### Source text
Policy Optimization: Agents update their policies using a gradient that combines the centralized critic signal and the sequential score regularization:
$\nabla_{\theta_i} L_i = \mathbb{E} \left[ \nabla_{a_i} Q_{tot}(s, a) + \frac{1}{\beta} \nabla_{a_i} \log \mu_i(a_i | s, a_{<i}) \right] \nabla_{\theta_i} \pi_{\theta_i}$
- Sequential Conditioning: During the update of agent $i$ , the prefix actions $a_{<i}$ are sampled from the most recently updated policies of agents $1$ to $i-1$ within the same iteration.
- Execution: Despite the sequential update during training, execution remains fully decentralized. Each agent acts based on its local observation, as the sequential dependency is only used to guide the learning direction (score regularization) and not to generate actions at runtime.
- Efficiency: The method uses deterministic DiLac policies for prefix actions to avoid noise amplification and does not require iterative denoising sampling during execution, avoiding the high inference costs typical of diffusion-based actors.

3. Key Contributions

Identification of the Root Cause: The paper identifies the multimodal nature of offline joint behavior distributions and the failure of independent marginal factorization (leading to Combinatorial Mode Shift) as the primary cause of coordination failure in offline MARL.
OMSD Algorithm: The development of a novel framework that sequentially decomposes behavior policies and utilizes diffusion-based conditional scores as behavior regularizers. This approach promotes coordinated mode selection without modeling the full joint policy or relying on a centralized planner.

### Data entries

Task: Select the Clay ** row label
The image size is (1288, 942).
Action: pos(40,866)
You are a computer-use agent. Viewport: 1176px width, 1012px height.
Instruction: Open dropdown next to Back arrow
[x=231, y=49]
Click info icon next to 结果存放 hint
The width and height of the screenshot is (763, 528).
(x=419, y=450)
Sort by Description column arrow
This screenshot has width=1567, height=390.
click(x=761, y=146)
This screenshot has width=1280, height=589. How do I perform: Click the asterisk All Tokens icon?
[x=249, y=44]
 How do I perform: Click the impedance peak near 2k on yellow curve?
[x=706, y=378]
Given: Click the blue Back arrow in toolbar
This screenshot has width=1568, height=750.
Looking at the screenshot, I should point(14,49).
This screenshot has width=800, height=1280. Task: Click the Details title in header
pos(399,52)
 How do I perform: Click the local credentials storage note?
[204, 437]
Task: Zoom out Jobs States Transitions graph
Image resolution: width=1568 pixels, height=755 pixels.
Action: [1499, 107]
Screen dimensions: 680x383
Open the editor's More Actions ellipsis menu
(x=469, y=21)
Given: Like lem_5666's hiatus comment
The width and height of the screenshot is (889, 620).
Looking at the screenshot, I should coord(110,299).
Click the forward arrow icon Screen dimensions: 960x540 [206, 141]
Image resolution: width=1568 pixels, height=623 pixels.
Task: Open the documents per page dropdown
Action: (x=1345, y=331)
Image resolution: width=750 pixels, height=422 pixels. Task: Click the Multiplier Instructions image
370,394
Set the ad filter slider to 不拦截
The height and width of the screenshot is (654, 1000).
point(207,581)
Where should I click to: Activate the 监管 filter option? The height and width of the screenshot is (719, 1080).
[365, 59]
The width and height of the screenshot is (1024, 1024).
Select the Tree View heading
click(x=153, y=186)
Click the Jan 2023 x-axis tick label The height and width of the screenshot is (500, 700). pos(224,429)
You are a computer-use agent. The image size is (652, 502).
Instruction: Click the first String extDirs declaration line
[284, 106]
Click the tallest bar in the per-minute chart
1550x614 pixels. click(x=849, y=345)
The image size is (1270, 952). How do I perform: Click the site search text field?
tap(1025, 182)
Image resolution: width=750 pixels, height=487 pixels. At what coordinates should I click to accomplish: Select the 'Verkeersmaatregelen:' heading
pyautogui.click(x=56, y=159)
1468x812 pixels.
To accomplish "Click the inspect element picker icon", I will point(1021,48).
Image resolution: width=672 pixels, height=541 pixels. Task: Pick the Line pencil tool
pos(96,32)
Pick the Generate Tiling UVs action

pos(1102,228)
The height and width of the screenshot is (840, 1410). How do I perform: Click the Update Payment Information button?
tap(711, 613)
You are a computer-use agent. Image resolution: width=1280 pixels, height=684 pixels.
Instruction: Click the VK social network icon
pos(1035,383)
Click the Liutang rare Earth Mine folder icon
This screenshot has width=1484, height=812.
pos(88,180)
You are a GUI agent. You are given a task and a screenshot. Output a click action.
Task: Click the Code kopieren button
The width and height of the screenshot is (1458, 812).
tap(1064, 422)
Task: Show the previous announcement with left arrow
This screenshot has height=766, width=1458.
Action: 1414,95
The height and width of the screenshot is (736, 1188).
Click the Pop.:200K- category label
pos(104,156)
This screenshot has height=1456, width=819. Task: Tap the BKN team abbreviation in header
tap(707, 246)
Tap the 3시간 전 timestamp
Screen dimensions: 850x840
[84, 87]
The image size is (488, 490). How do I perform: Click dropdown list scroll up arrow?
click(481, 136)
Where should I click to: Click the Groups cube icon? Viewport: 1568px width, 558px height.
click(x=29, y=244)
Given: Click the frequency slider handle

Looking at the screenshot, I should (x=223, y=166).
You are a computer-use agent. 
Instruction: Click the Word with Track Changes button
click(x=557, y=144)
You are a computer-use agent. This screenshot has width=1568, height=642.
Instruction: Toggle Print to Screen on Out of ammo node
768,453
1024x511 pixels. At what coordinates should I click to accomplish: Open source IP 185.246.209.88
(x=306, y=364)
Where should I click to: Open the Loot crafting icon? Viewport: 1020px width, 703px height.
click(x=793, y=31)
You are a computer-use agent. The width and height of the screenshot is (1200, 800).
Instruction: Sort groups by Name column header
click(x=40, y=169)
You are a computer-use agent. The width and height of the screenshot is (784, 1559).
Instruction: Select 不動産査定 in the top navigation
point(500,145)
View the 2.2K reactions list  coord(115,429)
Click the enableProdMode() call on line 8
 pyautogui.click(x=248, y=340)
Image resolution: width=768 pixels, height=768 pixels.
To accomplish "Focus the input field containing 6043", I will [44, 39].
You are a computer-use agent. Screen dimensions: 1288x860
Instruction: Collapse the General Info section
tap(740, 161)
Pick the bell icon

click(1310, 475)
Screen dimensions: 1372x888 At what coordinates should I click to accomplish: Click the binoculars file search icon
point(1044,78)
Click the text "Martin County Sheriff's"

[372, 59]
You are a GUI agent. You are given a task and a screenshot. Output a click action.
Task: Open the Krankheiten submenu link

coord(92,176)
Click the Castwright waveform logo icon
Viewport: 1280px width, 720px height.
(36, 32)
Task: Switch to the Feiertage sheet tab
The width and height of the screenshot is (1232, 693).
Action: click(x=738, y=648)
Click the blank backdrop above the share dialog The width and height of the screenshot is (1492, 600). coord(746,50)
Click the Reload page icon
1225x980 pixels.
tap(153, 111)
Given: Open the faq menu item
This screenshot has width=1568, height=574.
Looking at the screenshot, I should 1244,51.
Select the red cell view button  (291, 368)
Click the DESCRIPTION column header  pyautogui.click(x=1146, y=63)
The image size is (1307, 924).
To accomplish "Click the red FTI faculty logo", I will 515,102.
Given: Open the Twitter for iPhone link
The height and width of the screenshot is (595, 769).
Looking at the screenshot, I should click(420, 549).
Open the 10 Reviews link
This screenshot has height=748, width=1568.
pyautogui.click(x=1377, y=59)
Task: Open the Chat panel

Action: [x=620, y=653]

### Stated exercise
In the text on offline multi-agent policy optimization, what does each agent base its actions on during execution?

### Correct response
Its local observation.